Can you quote these rows word for word, starting at the line that has "Open the GET method dropdown" and stopping after the line that has "click(74, 197)"? Give only those lines.
============================================================
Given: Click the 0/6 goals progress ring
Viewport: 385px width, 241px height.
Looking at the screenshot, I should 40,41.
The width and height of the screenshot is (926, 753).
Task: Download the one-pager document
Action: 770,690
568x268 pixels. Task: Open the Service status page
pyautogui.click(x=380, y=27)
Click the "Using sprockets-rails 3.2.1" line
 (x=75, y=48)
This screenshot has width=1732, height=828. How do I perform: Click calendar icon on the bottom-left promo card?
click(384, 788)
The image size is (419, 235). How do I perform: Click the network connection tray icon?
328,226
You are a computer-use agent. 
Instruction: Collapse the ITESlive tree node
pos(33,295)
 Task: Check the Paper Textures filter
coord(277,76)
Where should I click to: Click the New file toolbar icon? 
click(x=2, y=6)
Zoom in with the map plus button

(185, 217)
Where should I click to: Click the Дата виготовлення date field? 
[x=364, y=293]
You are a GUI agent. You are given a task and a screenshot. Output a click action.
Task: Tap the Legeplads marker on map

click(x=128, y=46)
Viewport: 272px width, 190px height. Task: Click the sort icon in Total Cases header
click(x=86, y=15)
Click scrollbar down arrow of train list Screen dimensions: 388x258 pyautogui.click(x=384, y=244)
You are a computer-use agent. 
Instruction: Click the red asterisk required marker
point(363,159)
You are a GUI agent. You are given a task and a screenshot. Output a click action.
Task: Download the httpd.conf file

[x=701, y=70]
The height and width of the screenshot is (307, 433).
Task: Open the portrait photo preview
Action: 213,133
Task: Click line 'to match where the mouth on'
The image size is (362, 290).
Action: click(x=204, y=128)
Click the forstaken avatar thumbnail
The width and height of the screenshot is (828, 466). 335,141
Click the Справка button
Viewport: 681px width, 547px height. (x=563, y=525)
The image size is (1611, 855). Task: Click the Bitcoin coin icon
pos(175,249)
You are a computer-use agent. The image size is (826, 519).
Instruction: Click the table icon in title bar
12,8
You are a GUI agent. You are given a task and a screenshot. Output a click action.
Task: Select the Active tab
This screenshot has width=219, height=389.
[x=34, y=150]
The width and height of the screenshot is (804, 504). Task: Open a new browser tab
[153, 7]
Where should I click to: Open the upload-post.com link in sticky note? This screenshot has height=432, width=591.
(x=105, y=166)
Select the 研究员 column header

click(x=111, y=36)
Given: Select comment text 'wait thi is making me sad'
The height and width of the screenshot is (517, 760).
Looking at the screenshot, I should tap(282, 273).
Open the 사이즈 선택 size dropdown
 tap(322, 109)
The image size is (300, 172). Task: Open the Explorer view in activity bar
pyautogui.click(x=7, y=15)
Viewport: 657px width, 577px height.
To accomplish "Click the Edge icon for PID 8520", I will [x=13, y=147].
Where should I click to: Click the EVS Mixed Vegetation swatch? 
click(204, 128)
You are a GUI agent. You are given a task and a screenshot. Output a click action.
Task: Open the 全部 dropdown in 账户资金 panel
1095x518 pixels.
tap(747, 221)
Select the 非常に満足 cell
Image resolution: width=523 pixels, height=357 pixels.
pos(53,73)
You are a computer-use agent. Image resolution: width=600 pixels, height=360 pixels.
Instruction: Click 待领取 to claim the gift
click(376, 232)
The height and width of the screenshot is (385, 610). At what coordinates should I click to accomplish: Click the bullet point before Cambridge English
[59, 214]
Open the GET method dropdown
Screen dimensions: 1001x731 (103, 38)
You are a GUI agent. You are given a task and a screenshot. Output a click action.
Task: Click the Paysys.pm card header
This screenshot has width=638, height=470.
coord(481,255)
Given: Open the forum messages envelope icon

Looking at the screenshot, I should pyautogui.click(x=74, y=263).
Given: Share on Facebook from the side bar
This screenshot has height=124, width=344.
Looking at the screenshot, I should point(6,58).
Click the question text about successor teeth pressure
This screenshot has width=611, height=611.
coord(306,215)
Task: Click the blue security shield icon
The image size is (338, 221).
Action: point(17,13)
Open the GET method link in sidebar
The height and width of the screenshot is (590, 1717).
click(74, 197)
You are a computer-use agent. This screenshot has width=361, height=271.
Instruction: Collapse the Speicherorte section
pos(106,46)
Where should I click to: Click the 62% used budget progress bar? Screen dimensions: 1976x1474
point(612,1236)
============================================================
Result of the exercise:
Open the GET method dropdown
Screen dimensions: 1001x731 (103, 38)
You are a GUI agent. You are given a task and a screenshot. Output a click action.
Task: Click the Paysys.pm card header
This screenshot has width=638, height=470.
coord(481,255)
Given: Open the forum messages envelope icon

Looking at the screenshot, I should pyautogui.click(x=74, y=263).
Given: Share on Facebook from the side bar
This screenshot has height=124, width=344.
Looking at the screenshot, I should point(6,58).
Click the question text about successor teeth pressure
This screenshot has width=611, height=611.
coord(306,215)
Task: Click the blue security shield icon
The image size is (338, 221).
Action: point(17,13)
Open the GET method link in sidebar
The height and width of the screenshot is (590, 1717).
click(74, 197)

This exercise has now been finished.